Greatly increased healthcare spending on specific treatments did not result in a commensurate reduction of mortality rates, according to a study by researchers at Tufts University and UC San Francisco published in the journal Health Affairs.
The study examined patients at 122 hospitals treated for strokes, myocardial infarctions, sepsis, community-acquired pneumonia, congestive heart failure, urinary tract infections and chronic obstructive pulmonary disease. The patients ranged in age from 18 to 86.
Researchers concluded that costs rose far out of proportion to decreases in mortality. For example, the cost of treating sepsis rose 41 percent between 2000 and 2004, while the mortality rate was flat. The costs for treating congestive heart failure rose 60 percent during that same time period, while mortality rates declined just 19 percent.

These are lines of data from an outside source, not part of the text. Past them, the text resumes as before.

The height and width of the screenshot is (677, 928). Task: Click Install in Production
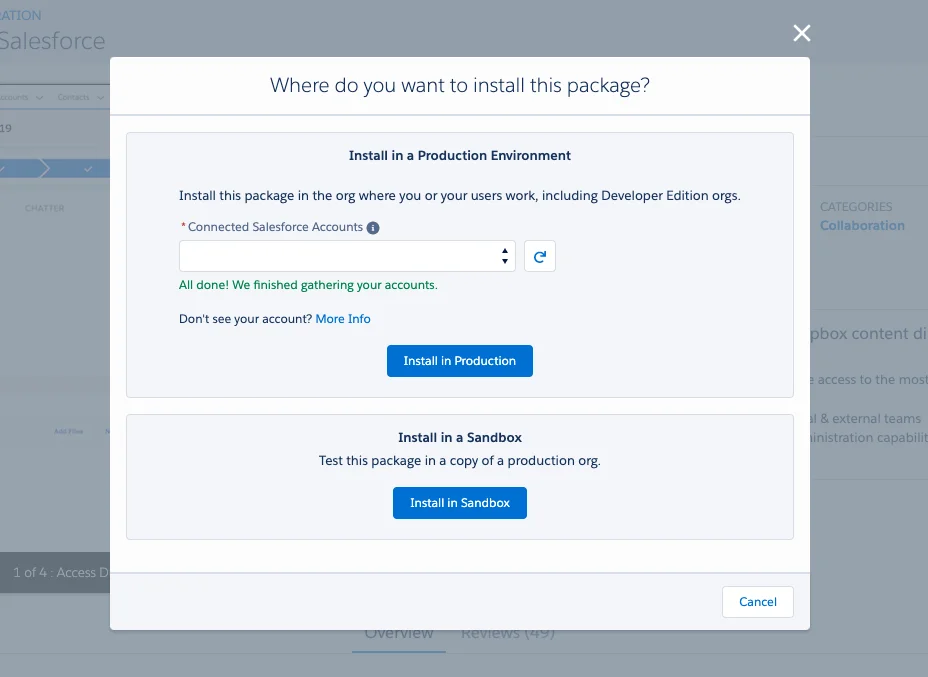pos(459,361)
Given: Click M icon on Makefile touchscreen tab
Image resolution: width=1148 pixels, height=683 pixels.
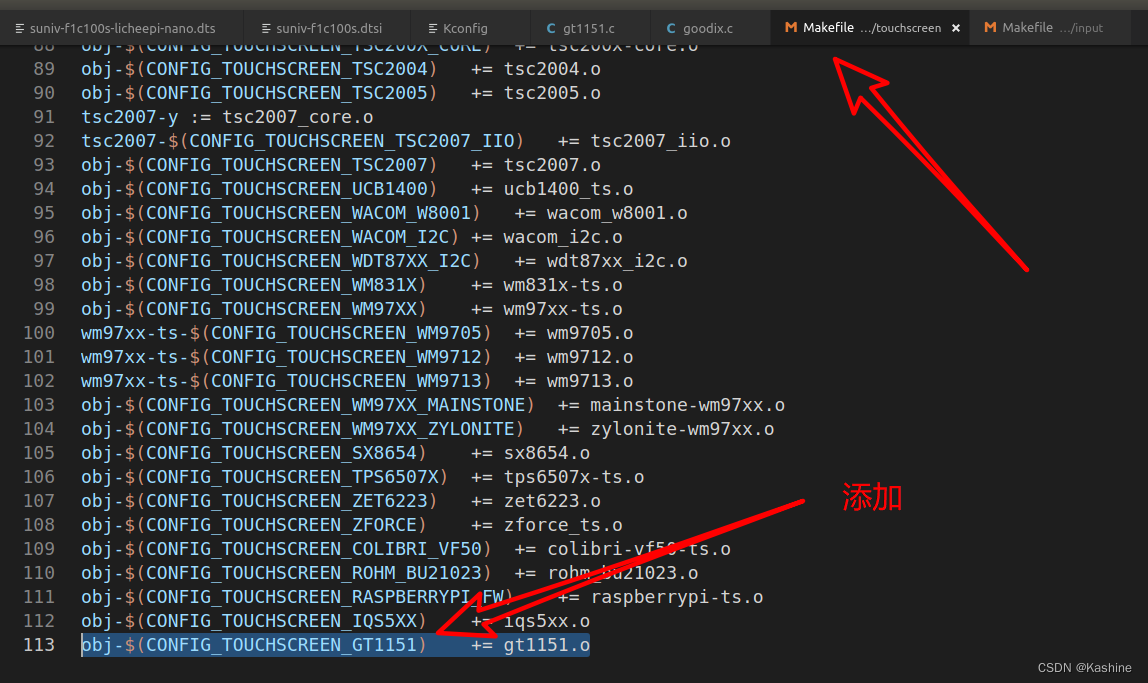Looking at the screenshot, I should click(x=791, y=28).
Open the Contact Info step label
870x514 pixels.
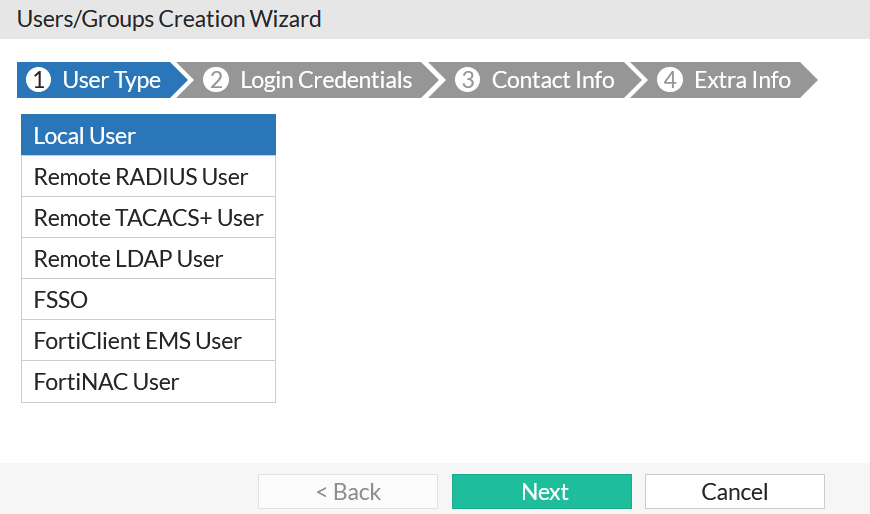coord(553,81)
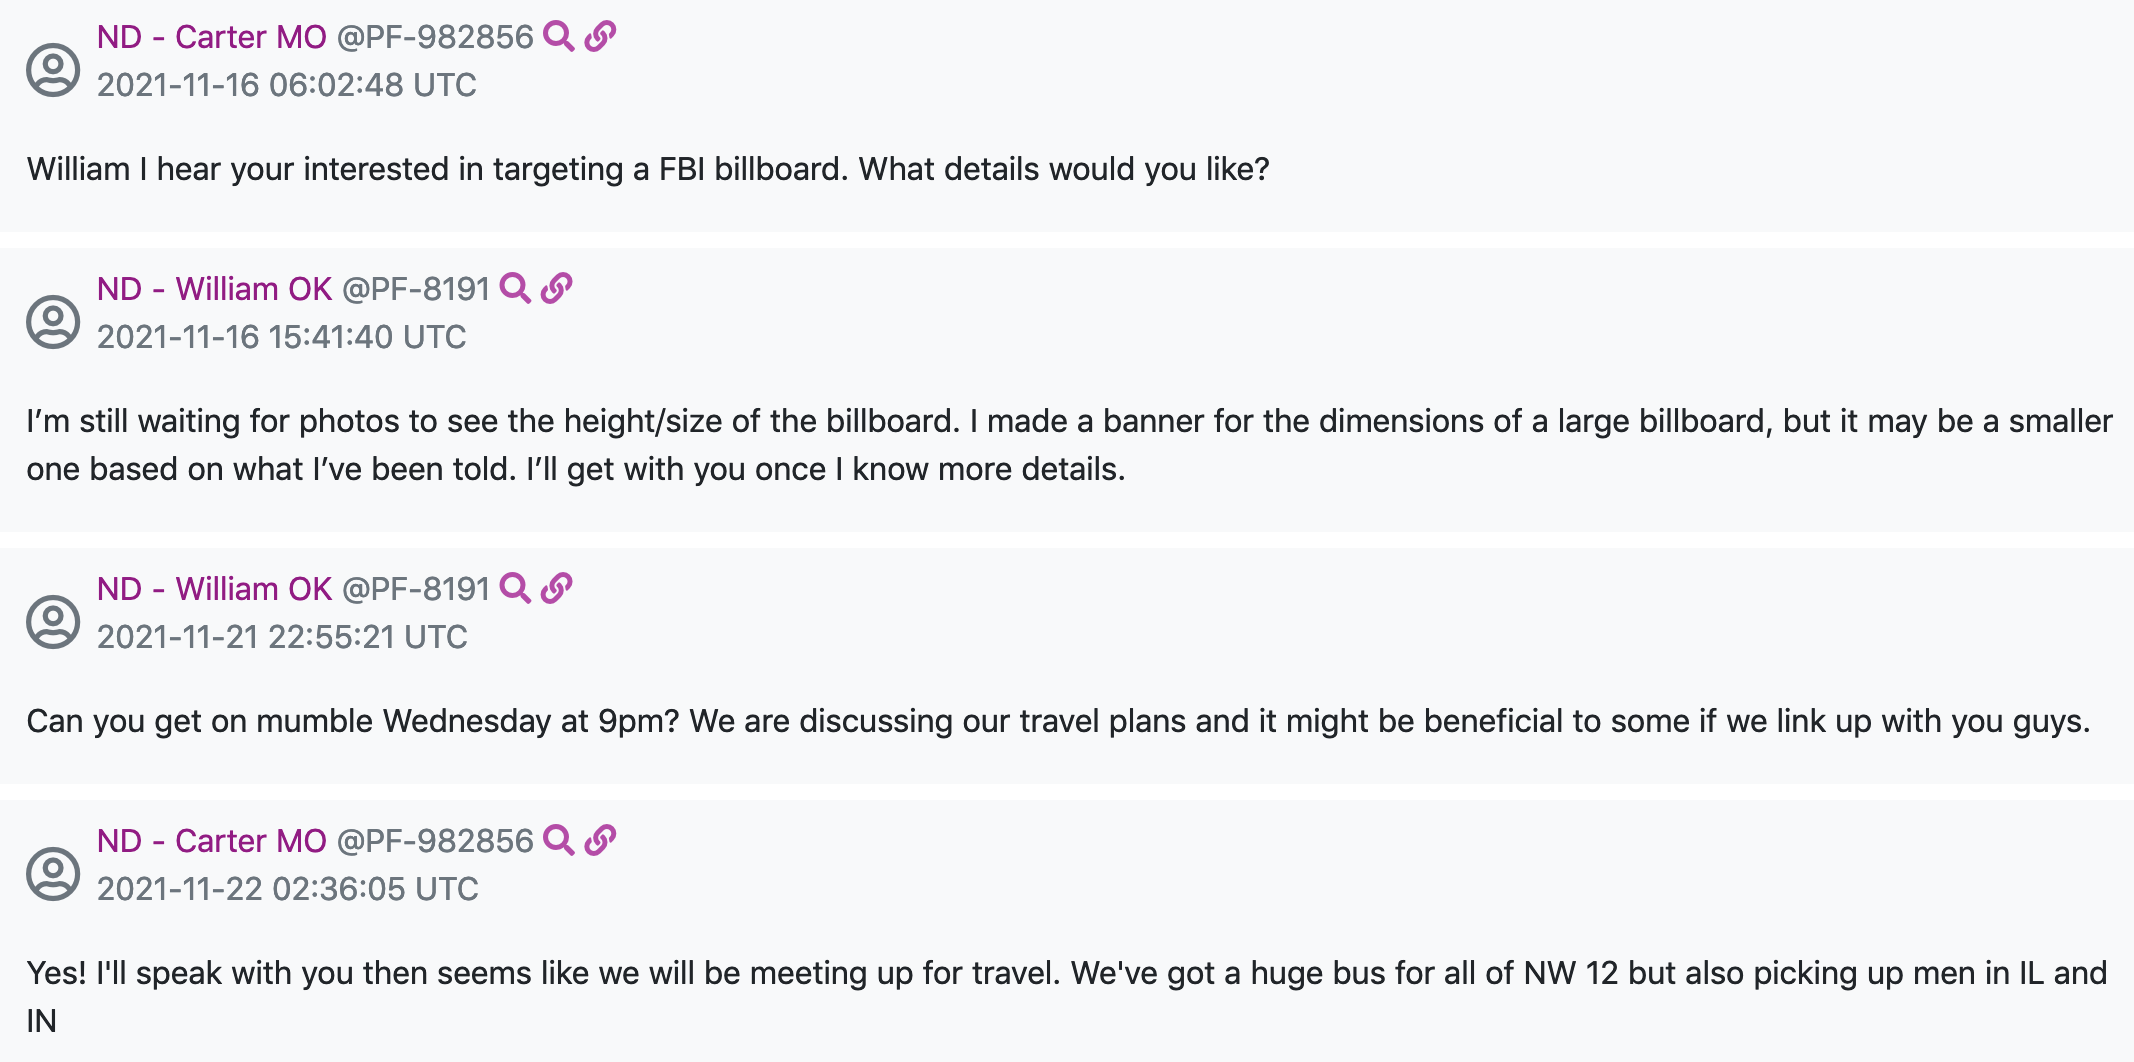2134x1062 pixels.
Task: Open ND - Carter MO name above FBI billboard message
Action: click(x=212, y=37)
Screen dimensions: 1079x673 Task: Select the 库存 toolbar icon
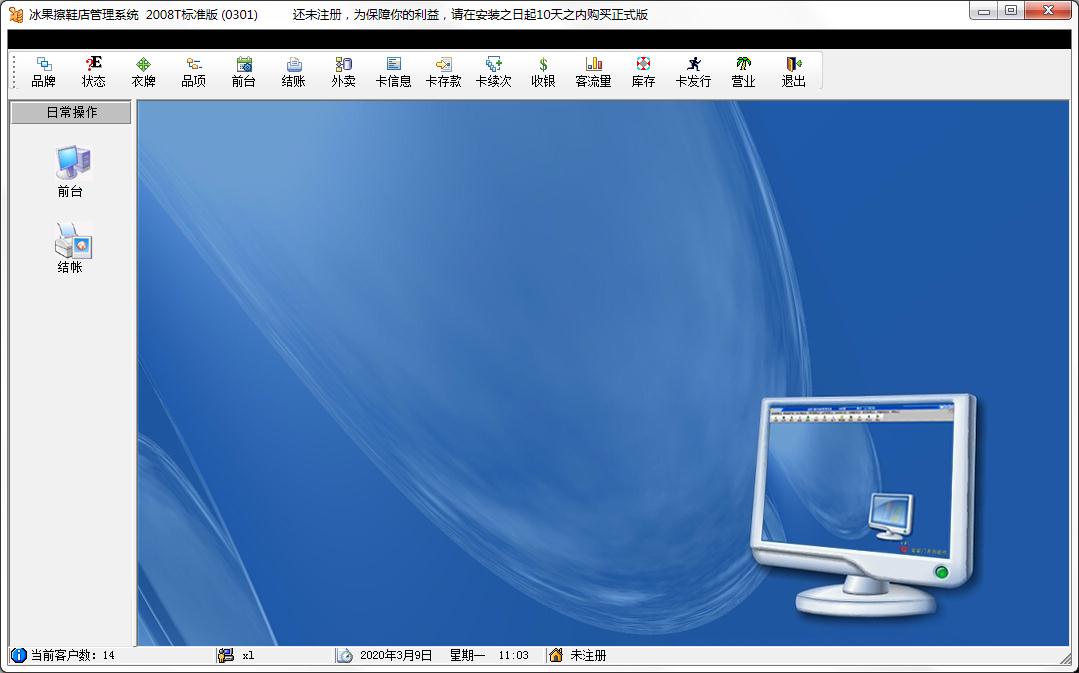coord(643,72)
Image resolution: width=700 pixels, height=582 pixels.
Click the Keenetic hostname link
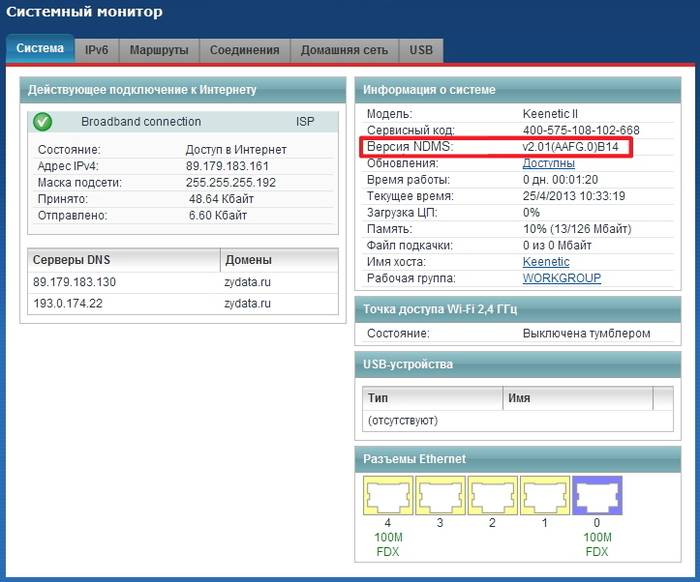click(x=546, y=261)
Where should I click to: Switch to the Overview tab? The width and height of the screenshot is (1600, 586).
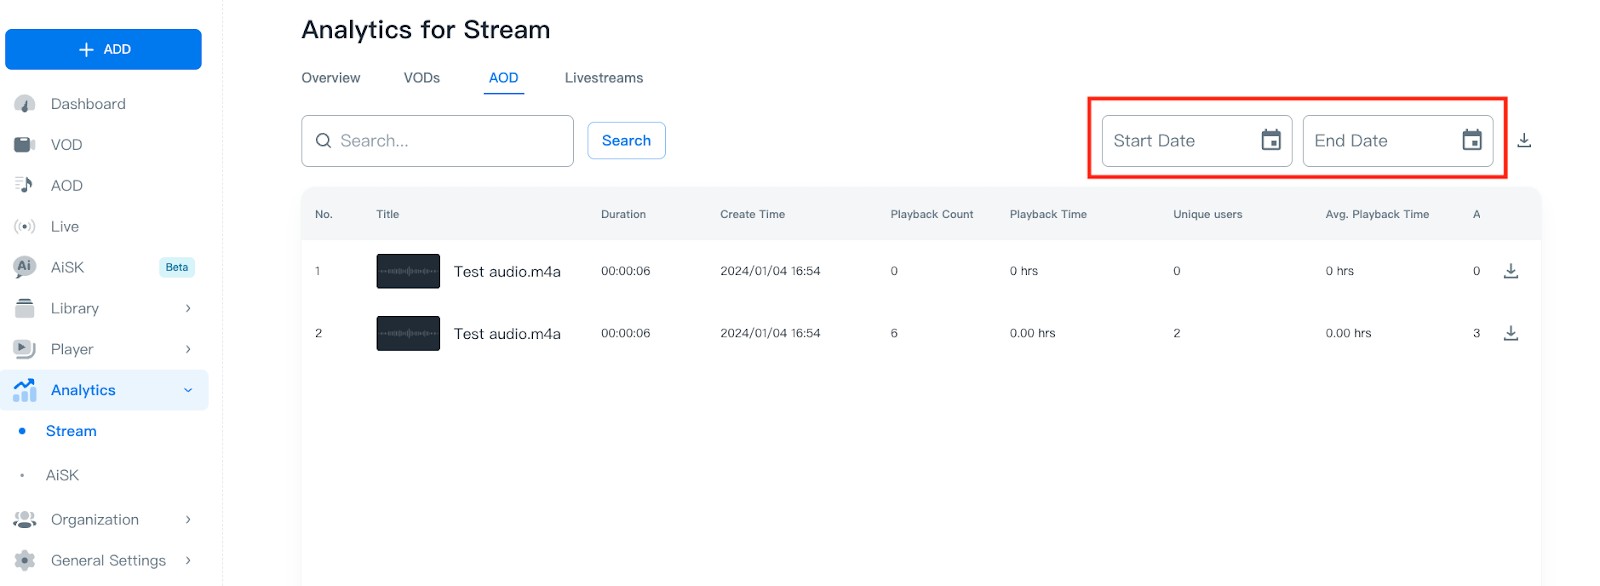[330, 78]
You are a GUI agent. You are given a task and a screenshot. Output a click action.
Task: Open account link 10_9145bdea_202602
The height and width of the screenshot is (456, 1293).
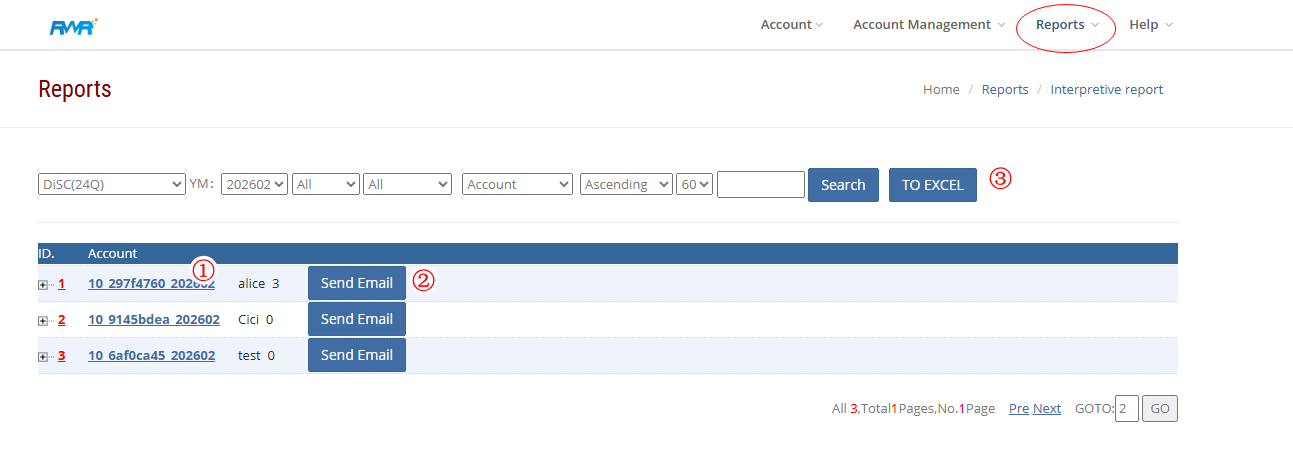click(153, 320)
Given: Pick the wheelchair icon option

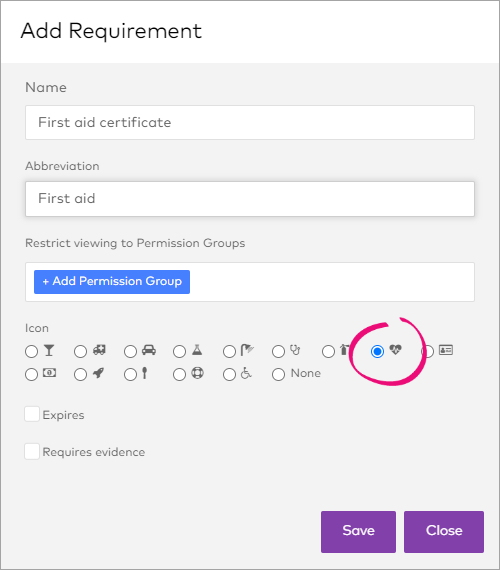Looking at the screenshot, I should click(229, 374).
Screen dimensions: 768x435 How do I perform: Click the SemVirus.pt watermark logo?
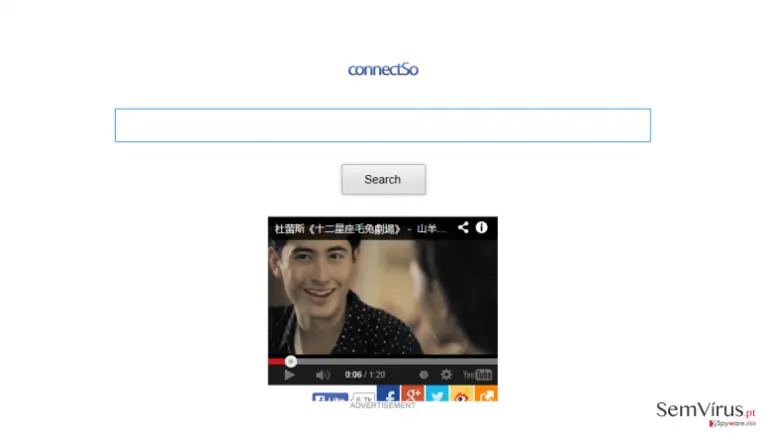click(x=706, y=410)
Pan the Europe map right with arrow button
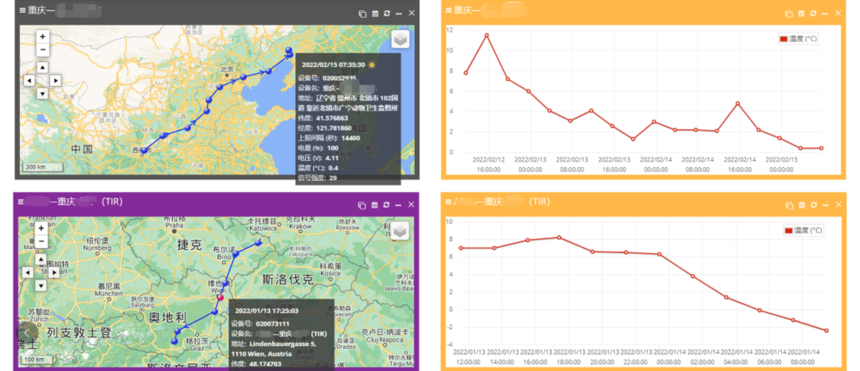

Although the study did not comment on the phenomenon directly, the cost of saving each additional life was high. It ranged from $167,000 for each additional pneumonia patient saved, to $1.8 million to save an additional patient suffering from sepsis.
However, using inexpensive medicines to treat myocardial infarction patients--such as aspirin and beta-blockers--provided a much higher value in older patient groups compared to techniques used more aggressively among younger patients, such as revascularization (coronary artery bypass grafts), noted researchers.
"Healthcare dollars provide inconsistent value, and future spending increases should be targeted to care that improves outcomes," the study's authors concluded.